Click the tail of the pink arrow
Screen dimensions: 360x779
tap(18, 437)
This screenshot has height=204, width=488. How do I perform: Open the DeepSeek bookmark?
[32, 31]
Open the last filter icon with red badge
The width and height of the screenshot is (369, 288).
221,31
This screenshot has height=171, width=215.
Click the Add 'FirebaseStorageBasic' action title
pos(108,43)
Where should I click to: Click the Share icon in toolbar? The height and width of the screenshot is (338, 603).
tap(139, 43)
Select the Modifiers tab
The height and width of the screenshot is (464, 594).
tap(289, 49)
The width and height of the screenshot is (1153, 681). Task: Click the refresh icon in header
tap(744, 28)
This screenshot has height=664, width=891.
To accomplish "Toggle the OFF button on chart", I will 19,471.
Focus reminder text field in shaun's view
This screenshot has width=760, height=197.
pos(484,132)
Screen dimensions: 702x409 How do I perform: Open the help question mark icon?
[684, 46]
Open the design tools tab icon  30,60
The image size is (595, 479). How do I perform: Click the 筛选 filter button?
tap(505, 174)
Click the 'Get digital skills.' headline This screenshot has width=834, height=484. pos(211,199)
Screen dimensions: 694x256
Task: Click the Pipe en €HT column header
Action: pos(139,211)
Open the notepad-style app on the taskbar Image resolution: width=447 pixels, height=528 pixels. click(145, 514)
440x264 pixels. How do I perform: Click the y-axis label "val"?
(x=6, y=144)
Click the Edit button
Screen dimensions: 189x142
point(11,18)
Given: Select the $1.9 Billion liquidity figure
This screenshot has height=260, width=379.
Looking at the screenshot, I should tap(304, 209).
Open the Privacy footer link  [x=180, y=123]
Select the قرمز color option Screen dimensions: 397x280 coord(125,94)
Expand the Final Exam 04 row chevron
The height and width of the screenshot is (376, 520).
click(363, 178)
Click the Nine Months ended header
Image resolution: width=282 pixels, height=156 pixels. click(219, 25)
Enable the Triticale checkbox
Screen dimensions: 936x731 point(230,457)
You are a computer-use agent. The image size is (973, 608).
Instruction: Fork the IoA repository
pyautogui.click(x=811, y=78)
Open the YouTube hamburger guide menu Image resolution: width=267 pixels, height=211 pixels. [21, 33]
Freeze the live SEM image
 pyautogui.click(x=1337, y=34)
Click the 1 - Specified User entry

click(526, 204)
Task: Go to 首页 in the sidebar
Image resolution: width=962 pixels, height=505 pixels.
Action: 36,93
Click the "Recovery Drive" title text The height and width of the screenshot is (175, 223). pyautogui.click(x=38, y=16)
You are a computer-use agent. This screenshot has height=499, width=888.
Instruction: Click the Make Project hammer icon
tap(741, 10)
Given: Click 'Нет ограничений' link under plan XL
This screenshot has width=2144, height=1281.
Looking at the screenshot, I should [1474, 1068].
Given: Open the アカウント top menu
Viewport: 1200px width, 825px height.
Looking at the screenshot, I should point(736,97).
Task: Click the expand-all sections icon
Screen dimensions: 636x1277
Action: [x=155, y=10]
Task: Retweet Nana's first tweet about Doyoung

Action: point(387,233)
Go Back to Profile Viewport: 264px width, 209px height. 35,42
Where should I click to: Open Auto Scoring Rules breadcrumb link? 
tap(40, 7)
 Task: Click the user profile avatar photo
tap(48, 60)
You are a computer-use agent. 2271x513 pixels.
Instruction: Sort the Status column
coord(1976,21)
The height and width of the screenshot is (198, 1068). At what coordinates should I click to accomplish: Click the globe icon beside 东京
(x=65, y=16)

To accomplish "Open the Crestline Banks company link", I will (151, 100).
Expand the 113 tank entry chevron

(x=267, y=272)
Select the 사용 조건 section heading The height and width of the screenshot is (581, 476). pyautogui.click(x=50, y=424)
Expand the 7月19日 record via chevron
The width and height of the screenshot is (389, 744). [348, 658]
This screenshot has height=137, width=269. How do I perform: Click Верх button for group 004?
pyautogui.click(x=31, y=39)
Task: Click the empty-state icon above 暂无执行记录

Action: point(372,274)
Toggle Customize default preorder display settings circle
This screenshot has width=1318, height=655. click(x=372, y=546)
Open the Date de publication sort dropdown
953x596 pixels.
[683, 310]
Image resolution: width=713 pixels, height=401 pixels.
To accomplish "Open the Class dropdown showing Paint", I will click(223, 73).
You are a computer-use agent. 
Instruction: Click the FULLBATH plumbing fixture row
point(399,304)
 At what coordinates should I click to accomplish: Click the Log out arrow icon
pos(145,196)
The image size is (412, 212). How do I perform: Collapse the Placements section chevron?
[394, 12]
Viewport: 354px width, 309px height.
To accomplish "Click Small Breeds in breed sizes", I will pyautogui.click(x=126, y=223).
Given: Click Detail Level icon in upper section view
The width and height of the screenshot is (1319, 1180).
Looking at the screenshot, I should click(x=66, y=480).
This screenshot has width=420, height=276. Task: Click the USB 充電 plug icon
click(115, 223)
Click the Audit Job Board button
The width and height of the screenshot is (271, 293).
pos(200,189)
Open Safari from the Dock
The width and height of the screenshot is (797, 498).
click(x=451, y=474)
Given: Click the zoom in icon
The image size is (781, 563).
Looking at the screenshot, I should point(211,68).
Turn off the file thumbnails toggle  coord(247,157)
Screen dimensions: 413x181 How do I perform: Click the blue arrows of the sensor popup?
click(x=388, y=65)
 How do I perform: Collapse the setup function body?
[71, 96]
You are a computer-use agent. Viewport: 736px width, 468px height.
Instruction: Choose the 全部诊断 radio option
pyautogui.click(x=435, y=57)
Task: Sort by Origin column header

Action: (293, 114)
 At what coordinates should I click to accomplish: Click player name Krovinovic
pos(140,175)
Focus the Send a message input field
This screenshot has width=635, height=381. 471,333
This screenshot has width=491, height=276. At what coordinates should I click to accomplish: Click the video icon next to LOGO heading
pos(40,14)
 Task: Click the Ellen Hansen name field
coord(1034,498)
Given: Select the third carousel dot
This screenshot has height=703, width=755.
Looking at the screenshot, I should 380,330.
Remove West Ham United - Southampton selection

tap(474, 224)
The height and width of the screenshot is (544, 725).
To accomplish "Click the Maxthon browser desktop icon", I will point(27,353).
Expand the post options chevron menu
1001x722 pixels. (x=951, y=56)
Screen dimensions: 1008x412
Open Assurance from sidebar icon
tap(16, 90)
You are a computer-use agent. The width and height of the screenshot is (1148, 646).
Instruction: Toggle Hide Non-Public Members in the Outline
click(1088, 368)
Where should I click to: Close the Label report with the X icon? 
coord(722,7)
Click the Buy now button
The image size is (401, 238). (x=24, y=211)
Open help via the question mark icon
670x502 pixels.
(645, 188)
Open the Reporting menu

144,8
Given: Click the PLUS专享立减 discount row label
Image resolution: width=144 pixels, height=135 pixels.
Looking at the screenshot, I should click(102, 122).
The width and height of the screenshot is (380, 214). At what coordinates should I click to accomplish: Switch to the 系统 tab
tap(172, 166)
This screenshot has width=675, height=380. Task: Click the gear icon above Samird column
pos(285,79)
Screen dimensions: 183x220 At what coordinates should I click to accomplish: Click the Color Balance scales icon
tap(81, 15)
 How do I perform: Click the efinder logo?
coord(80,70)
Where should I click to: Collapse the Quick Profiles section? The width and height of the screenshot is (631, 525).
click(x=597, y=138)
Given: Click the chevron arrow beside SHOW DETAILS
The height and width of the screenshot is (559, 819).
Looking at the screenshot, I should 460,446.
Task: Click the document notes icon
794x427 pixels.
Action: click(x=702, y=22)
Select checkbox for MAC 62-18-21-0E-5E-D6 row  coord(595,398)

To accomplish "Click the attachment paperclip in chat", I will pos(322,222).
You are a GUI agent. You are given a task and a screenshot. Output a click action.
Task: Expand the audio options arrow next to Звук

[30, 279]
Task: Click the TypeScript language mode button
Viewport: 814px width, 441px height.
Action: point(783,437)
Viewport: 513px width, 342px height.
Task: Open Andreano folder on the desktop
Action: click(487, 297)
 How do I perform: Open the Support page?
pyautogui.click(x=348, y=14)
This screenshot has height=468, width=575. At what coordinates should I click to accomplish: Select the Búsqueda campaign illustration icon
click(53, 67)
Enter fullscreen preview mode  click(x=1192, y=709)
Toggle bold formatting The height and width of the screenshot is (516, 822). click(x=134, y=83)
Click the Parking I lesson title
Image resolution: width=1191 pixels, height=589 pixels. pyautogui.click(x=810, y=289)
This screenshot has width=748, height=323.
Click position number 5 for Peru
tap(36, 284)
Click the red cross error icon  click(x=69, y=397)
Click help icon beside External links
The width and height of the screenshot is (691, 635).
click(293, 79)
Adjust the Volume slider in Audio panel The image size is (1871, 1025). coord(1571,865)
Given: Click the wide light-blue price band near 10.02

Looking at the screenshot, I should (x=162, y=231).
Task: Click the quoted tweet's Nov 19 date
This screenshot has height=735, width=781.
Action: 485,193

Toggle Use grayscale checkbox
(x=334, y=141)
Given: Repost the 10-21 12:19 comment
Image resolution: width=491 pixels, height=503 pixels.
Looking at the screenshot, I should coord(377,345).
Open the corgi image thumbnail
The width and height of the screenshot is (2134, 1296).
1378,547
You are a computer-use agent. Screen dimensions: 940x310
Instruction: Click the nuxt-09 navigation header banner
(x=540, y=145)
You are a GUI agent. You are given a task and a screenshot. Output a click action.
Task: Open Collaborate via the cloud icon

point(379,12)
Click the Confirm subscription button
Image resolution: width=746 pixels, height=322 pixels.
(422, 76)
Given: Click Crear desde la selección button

====

◆ TASK
Copy out the records verbatim, from the line with "Where should I click to: Close" through the line with "Looking at the screenshot, I should click(102, 122).", including both of those lines.

◆ EXERCISE SOLUTION
Where should I click to: Close the Label report with the X icon? 
coord(722,7)
Click the Buy now button
The image size is (401, 238). (x=24, y=211)
Open help via the question mark icon
670x502 pixels.
(645, 188)
Open the Reporting menu

144,8
Given: Click the PLUS专享立减 discount row label
Image resolution: width=144 pixels, height=135 pixels.
Looking at the screenshot, I should click(102, 122).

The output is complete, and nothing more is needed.